> _ABOUT THIS TASK_
Only the lines from the one that includes "Viewport: 618px width, 279px height." through the last line below belong in the reply, copied exactly and without pictures.

(DATA Opens)

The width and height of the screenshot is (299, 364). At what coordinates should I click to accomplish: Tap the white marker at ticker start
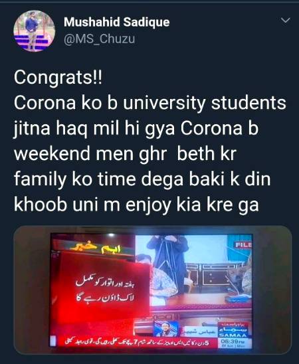[54, 341]
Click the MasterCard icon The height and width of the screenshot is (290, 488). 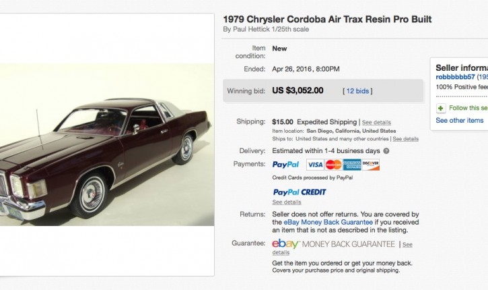(333, 165)
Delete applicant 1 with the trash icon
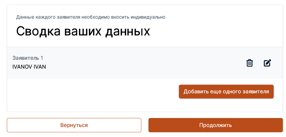This screenshot has width=286, height=137. click(249, 63)
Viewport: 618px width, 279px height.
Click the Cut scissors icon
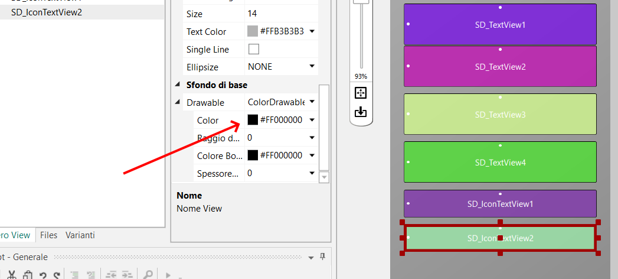coord(11,275)
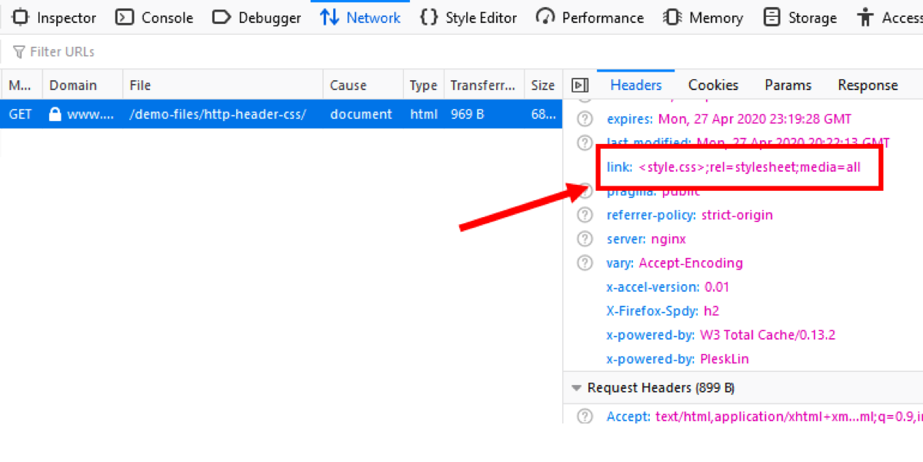Toggle the request details pane icon

(x=581, y=85)
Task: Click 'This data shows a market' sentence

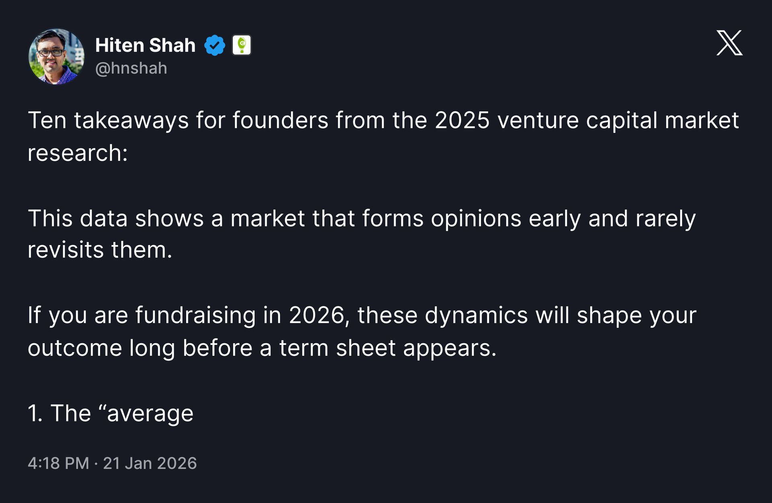Action: click(361, 219)
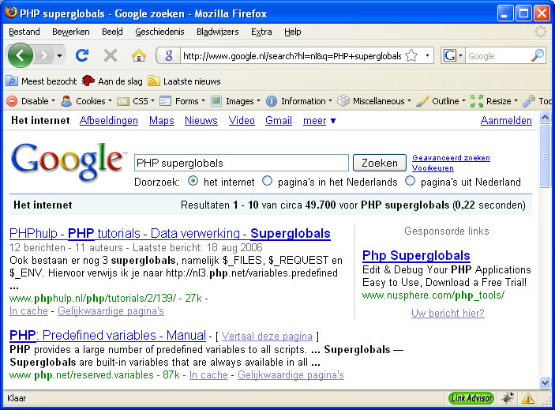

(DATA Closes)

> _WRITTEN ANSWER_
Viewport: 618px width, 279px height.
Click the Cut scissors icon
coord(11,275)
Toggle the request details pane icon

(x=581, y=85)
Task: Click 'This data shows a market' sentence

Action: click(361, 219)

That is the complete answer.